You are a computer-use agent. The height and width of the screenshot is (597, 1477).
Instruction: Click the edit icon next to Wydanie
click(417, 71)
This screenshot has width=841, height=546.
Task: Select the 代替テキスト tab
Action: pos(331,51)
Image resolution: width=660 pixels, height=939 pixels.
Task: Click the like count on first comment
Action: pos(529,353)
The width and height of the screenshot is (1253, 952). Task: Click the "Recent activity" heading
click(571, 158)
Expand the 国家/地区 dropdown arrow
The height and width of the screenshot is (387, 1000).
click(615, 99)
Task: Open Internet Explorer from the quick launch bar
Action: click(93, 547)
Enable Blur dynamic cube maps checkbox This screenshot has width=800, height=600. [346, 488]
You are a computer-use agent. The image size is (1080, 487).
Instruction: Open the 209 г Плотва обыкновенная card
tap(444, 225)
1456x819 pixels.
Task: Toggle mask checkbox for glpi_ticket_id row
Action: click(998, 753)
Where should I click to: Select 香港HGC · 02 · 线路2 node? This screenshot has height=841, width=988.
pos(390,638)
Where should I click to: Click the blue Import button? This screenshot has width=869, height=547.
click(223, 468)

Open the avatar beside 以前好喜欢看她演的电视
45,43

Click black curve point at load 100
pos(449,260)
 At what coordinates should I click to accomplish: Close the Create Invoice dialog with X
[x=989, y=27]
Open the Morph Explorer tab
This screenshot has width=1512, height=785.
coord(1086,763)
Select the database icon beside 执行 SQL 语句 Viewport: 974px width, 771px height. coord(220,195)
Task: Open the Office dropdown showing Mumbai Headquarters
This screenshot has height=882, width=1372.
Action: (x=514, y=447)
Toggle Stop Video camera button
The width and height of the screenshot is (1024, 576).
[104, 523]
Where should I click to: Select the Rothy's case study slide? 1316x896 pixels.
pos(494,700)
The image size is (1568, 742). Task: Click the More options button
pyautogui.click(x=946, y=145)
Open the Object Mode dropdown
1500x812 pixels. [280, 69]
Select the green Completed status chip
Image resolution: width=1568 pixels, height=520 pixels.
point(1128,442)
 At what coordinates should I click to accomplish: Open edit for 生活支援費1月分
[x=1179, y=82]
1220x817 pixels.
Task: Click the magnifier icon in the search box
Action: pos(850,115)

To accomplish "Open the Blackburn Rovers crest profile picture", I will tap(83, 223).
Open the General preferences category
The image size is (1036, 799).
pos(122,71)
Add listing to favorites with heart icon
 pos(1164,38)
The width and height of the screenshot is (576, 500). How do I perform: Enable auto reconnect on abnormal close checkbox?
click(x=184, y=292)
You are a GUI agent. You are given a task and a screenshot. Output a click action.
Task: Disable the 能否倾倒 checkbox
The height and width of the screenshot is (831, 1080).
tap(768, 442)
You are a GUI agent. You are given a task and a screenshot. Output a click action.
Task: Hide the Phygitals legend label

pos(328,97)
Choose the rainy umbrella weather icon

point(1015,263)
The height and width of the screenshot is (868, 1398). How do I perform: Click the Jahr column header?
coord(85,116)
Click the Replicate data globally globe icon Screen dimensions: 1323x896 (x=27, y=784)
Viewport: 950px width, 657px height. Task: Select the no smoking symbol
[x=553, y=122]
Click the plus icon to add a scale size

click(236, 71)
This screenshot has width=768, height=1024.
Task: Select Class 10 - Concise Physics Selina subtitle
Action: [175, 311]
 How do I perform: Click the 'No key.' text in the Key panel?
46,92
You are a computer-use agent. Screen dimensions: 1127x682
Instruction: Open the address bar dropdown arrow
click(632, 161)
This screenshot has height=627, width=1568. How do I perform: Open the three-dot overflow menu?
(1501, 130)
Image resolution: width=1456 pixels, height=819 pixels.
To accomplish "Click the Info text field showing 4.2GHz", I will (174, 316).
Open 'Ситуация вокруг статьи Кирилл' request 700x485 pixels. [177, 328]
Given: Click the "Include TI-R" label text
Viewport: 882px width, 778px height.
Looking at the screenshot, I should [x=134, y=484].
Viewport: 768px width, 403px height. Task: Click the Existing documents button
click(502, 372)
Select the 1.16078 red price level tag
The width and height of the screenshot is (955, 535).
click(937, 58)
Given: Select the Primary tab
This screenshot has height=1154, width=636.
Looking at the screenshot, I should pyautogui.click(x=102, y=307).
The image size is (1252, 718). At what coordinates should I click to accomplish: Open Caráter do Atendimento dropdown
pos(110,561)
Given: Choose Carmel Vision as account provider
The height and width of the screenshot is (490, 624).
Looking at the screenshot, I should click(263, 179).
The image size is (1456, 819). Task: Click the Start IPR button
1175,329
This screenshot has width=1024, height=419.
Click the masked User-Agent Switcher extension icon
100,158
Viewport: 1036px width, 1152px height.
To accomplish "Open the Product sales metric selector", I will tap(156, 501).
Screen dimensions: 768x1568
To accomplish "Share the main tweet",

################

Copy out every line of the data below word for word.

You are a computer-use agent. The height and width of the screenshot is (597, 1477).
Instruction: Click the edit icon next to Wydanie
click(417, 71)
This screenshot has width=841, height=546.
Task: Select the 代替テキスト tab
Action: pos(331,51)
Image resolution: width=660 pixels, height=939 pixels.
Task: Click the like count on first comment
Action: pos(529,353)
The width and height of the screenshot is (1253, 952). Task: Click the "Recent activity" heading
click(571, 158)
Expand the 国家/地区 dropdown arrow
The height and width of the screenshot is (387, 1000).
click(615, 99)
Task: Open Internet Explorer from the quick launch bar
Action: click(93, 547)
Enable Blur dynamic cube maps checkbox This screenshot has width=800, height=600. [346, 488]
You are a computer-use agent. The image size is (1080, 487).
Instruction: Open the 209 г Плотва обыкновенная card
tap(444, 225)
1456x819 pixels.
Task: Toggle mask checkbox for glpi_ticket_id row
Action: click(998, 753)
Where should I click to: Select 香港HGC · 02 · 线路2 node? This screenshot has height=841, width=988.
pos(390,638)
Where should I click to: Click the blue Import button? This screenshot has width=869, height=547.
click(223, 468)

Open the avatar beside 以前好喜欢看她演的电视
45,43

Click black curve point at load 100
pos(449,260)
 At what coordinates should I click to accomplish: Close the Create Invoice dialog with X
[x=989, y=27]
Open the Morph Explorer tab
This screenshot has width=1512, height=785.
coord(1086,763)
Select the database icon beside 执行 SQL 语句 Viewport: 974px width, 771px height. coord(220,195)
Task: Open the Office dropdown showing Mumbai Headquarters
This screenshot has height=882, width=1372.
Action: (x=514, y=447)
Toggle Stop Video camera button
The width and height of the screenshot is (1024, 576).
[104, 523]
Where should I click to: Select the Rothy's case study slide? 1316x896 pixels.
pos(494,700)
The image size is (1568, 742). Task: Click the More options button
pyautogui.click(x=946, y=145)
Open the Object Mode dropdown
1500x812 pixels. [280, 69]
Select the green Completed status chip
Image resolution: width=1568 pixels, height=520 pixels.
point(1128,442)
 At what coordinates should I click to accomplish: Open edit for 生活支援費1月分
[x=1179, y=82]
1220x817 pixels.
Task: Click the magnifier icon in the search box
Action: pos(850,115)

To accomplish "Open the Blackburn Rovers crest profile picture", I will tap(83, 223).
Open the General preferences category
The image size is (1036, 799).
pos(122,71)
Add listing to favorites with heart icon
 pos(1164,38)
The width and height of the screenshot is (576, 500). How do I perform: Enable auto reconnect on abnormal close checkbox?
click(x=184, y=292)
You are a GUI agent. You are given a task and a screenshot. Output a click action.
Task: Disable the 能否倾倒 checkbox
The height and width of the screenshot is (831, 1080).
tap(768, 442)
You are a GUI agent. You are given a task and a screenshot. Output a click action.
Task: Hide the Phygitals legend label

pos(328,97)
Choose the rainy umbrella weather icon

point(1015,263)
The height and width of the screenshot is (868, 1398). How do I perform: Click the Jahr column header?
coord(85,116)
Click the Replicate data globally globe icon Screen dimensions: 1323x896 (x=27, y=784)
Viewport: 950px width, 657px height. Task: Select the no smoking symbol
[x=553, y=122]
Click the plus icon to add a scale size

click(236, 71)
This screenshot has width=768, height=1024.
Task: Select Class 10 - Concise Physics Selina subtitle
Action: [175, 311]
 How do I perform: Click the 'No key.' text in the Key panel?
46,92
You are a computer-use agent. Screen dimensions: 1127x682
Instruction: Open the address bar dropdown arrow
click(632, 161)
This screenshot has height=627, width=1568. How do I perform: Open the three-dot overflow menu?
(1501, 130)
Image resolution: width=1456 pixels, height=819 pixels.
To accomplish "Click the Info text field showing 4.2GHz", I will (174, 316).
Open 'Ситуация вокруг статьи Кирилл' request 700x485 pixels. [177, 328]
Given: Click the "Include TI-R" label text
Viewport: 882px width, 778px height.
Looking at the screenshot, I should [x=134, y=484].
Viewport: 768px width, 403px height. Task: Click the Existing documents button
click(502, 372)
Select the 1.16078 red price level tag
The width and height of the screenshot is (955, 535).
click(937, 58)
Given: Select the Primary tab
This screenshot has height=1154, width=636.
Looking at the screenshot, I should pyautogui.click(x=102, y=307).
The image size is (1252, 718). At what coordinates should I click to accomplish: Open Caráter do Atendimento dropdown
pos(110,561)
Given: Choose Carmel Vision as account provider
The height and width of the screenshot is (490, 624).
Looking at the screenshot, I should click(263, 179).
The image size is (1456, 819). Task: Click the Start IPR button
1175,329
This screenshot has width=1024, height=419.
Click the masked User-Agent Switcher extension icon
100,158
Viewport: 1036px width, 1152px height.
To accomplish "Open the Product sales metric selector", I will tap(156, 501).
Screen dimensions: 768x1568
To accomplish "Share the main tweet",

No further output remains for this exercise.